Mario Balotellis Ende bei Manchester City

Anfang 2013 hatte selbst Mancini, sein Mentor und "Vater", genug von den Tiraden des damals 22-Jährigen. Seine zwei Tore im EM-Halbfinale 2012 hatten Deutschland den Traum vom Finale gekostet, Balotelli hatte danach mit seinem Hulk-Jubel mit nacktem Oberkörper eines der ersten globalen Internet-Memes geschaffen. Ruhiger geworden war es dadurch nicht um ihn. Und er selbst kam gar nicht mehr zur Ruhe. Super Mario war nun beinahe nur noch Mad Mario. Mancini schickte ihn weg.

Für Balotelli ging es zurück nach Mailand, diesmal zu Milan. Er traf in 42 Spielen 26-Mal. Doch Super Mario blitzte nur auf dem Platz auf. Balotelli wusste sich nicht an die Normen des Klubs anzupassen und fiel immer wieder durch Skandale auf.

"Er ist ständig mit vielen Dingen beschäftigt. Er tut etwas und dann hat er eine Idee und dann möchte er etwas anderes machen. Er hat einen Gedanken und danach hat er hundert andere", beschrieb ihn seine Adoptivschwester Cristina Balotelli im Time Magazine einst. "Du machst einen Termin mit ihm aus und er ändert ihn zweimal."

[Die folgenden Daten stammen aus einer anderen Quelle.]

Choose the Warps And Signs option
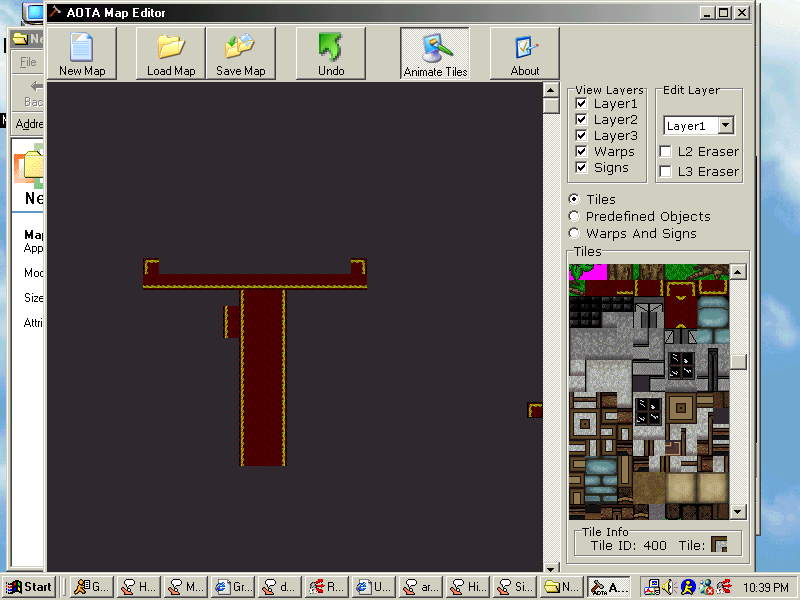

Was er jedoch wohl nicht mehr ändern wird, ist sein Einstellung zum Fußball und seiner Funktion als Vorbild. Nun, mit 29, ist er längst kein Talent mehr. Und kann auch nicht mehr als schwer erziehbar durchgehen. Er, der womöglich der beste Stürmer seiner Generation hätte werden können, wird wohl für immer als Skandalprofi in Erinnerung bleiben - vielleicht sogar als der größte seiner Zeit.